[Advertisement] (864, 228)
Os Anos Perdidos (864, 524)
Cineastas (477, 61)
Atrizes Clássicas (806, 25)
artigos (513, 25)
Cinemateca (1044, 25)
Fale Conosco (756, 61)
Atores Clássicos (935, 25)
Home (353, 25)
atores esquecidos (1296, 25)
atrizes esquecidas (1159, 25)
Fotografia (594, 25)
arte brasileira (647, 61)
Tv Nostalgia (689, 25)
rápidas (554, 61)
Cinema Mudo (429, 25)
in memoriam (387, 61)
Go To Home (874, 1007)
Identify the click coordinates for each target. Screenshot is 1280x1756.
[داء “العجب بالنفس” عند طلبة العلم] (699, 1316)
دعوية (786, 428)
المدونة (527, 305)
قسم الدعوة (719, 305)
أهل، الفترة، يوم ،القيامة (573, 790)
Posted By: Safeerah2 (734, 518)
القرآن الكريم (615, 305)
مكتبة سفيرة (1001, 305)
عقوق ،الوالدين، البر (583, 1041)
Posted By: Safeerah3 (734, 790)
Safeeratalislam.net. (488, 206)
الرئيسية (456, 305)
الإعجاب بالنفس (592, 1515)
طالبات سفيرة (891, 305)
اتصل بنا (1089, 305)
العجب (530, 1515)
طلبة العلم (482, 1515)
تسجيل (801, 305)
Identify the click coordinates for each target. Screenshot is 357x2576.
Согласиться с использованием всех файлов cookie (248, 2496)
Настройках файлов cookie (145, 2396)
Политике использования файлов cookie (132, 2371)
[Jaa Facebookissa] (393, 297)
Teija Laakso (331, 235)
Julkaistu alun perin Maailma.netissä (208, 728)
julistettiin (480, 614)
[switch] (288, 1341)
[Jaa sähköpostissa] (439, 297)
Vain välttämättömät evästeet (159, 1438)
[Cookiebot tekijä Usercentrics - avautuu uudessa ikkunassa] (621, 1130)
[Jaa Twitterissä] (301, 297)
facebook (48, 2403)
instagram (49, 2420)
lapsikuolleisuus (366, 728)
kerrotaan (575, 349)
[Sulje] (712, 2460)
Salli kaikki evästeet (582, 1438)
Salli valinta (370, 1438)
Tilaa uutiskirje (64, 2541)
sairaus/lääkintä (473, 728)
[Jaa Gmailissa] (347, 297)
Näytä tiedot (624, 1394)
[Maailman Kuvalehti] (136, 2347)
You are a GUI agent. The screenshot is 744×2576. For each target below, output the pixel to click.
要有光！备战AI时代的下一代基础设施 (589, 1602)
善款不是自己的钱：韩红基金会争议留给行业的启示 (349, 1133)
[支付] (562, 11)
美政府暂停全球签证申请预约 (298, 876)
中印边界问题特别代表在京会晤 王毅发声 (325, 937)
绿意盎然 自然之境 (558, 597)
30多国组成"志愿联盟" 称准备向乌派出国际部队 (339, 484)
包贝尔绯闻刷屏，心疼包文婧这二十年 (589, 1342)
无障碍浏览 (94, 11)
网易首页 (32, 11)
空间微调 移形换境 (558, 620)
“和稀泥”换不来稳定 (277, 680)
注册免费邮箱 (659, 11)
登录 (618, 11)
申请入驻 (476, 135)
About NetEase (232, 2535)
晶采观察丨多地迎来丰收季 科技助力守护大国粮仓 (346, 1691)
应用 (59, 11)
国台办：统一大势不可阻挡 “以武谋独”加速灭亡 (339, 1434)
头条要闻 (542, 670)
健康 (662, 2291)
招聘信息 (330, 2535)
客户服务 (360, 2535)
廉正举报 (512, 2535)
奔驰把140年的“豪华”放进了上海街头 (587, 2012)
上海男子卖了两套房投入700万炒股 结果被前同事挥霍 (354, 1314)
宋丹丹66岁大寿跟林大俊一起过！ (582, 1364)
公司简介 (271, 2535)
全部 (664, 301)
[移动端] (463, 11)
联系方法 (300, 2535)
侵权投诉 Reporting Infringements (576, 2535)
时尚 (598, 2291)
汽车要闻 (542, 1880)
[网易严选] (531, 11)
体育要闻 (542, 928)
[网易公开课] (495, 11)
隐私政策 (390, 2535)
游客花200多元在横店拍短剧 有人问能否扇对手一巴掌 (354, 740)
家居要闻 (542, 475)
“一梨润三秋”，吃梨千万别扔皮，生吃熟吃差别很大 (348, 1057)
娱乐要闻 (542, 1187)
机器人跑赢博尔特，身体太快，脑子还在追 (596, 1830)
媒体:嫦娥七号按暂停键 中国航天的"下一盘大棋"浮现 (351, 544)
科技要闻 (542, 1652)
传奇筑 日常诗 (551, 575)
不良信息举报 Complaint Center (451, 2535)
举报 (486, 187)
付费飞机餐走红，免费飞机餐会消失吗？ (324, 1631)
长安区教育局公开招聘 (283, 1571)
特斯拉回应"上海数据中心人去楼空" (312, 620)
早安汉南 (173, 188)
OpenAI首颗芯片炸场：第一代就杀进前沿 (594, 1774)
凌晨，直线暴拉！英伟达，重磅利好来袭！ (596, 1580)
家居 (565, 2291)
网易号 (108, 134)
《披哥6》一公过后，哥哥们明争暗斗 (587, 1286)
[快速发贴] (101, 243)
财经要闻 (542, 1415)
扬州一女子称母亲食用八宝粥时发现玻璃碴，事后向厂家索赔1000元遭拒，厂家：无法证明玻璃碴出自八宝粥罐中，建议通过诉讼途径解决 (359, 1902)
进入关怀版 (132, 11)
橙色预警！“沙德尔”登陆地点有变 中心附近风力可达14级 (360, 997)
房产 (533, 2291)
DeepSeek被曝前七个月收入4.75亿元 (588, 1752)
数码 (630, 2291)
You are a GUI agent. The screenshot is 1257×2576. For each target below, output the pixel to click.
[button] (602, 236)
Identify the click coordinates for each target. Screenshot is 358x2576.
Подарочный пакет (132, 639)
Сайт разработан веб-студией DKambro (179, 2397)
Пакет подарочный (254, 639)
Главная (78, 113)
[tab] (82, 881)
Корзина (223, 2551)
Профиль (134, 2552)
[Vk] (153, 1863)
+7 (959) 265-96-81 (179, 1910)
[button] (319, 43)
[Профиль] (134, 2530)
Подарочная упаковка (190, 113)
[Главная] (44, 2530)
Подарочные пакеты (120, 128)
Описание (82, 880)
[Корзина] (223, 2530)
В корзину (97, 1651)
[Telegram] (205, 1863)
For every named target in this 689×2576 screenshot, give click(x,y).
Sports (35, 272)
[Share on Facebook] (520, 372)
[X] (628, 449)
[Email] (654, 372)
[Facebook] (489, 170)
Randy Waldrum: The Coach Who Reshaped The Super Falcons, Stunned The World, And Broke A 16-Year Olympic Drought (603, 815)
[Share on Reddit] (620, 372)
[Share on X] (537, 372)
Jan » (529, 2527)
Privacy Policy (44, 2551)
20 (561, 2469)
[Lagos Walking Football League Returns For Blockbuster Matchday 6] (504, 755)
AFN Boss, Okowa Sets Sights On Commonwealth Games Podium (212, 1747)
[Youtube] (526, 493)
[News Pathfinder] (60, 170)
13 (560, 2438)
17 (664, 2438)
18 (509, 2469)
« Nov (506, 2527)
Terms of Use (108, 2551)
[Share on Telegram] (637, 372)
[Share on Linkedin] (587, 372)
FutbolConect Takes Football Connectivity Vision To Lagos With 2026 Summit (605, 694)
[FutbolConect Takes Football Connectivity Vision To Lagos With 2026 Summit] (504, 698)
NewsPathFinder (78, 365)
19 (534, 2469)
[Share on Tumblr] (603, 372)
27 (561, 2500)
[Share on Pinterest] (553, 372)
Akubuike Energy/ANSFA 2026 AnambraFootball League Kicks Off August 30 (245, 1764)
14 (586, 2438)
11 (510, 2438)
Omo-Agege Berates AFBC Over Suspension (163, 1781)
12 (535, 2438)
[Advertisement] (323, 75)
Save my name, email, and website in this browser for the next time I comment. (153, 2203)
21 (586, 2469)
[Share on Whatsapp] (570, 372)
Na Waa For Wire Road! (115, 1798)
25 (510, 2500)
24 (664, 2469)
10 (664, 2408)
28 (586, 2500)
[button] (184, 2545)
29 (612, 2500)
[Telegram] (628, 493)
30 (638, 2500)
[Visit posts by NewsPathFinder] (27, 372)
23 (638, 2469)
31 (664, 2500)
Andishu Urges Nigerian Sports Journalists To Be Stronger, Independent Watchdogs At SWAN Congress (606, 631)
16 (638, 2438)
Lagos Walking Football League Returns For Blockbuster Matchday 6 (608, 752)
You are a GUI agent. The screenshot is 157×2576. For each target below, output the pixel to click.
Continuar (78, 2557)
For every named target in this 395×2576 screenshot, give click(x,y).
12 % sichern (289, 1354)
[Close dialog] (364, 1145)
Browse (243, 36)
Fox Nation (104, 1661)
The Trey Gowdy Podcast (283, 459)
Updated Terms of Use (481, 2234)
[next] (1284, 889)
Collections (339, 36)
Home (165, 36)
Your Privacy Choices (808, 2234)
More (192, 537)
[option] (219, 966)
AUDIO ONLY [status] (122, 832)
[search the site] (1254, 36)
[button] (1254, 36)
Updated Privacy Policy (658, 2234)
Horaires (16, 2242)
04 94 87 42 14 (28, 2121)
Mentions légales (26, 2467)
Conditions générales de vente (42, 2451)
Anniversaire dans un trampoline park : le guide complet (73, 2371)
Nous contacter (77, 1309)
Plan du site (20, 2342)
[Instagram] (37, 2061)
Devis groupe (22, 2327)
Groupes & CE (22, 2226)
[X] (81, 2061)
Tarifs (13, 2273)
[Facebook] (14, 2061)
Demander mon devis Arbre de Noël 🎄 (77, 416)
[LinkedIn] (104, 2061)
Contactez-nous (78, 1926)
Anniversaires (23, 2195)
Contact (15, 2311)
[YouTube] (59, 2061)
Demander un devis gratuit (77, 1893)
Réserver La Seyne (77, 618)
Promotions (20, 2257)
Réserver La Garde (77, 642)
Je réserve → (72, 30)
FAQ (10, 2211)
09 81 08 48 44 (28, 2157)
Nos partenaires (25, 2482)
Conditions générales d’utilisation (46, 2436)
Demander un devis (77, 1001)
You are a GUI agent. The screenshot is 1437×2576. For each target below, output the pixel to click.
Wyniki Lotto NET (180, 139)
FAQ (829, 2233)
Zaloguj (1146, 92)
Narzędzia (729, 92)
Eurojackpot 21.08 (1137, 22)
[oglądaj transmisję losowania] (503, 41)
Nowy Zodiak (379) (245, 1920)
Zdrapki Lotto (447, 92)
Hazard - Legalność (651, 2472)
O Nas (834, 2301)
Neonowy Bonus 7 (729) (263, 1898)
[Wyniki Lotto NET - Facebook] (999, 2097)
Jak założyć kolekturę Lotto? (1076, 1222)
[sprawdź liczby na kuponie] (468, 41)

Activity
Retype, exactly and in full, the listing from its first line to the one holding "[Jaa Facebookissa] (393, 297)", both included.

Output for this task
[Advertisement] (864, 228)
Os Anos Perdidos (864, 524)
Cineastas (477, 61)
Atrizes Clássicas (806, 25)
artigos (513, 25)
Cinemateca (1044, 25)
Fale Conosco (756, 61)
Atores Clássicos (935, 25)
Home (353, 25)
atores esquecidos (1296, 25)
atrizes esquecidas (1159, 25)
Fotografia (594, 25)
arte brasileira (647, 61)
Tv Nostalgia (689, 25)
rápidas (554, 61)
Cinema Mudo (429, 25)
in memoriam (387, 61)
Go To Home (874, 1007)
Identify the click coordinates for each target. Screenshot is 1280x1756.
[داء “العجب بالنفس” عند طلبة العلم] (699, 1316)
دعوية (786, 428)
المدونة (527, 305)
قسم الدعوة (719, 305)
أهل، الفترة، يوم ،القيامة (573, 790)
Posted By: Safeerah2 (734, 518)
القرآن الكريم (615, 305)
مكتبة سفيرة (1001, 305)
عقوق ،الوالدين، البر (583, 1041)
Posted By: Safeerah3 (734, 790)
Safeeratalislam.net. (488, 206)
الرئيسية (456, 305)
الإعجاب بالنفس (592, 1515)
طالبات سفيرة (891, 305)
اتصل بنا (1089, 305)
العجب (530, 1515)
طلبة العلم (482, 1515)
تسجيل (801, 305)
Identify the click coordinates for each target. Screenshot is 357x2576.
Согласиться с использованием всех файлов cookie (248, 2496)
Настройках файлов cookie (145, 2396)
Политике использования файлов cookie (132, 2371)
[Jaa Facebookissa] (393, 297)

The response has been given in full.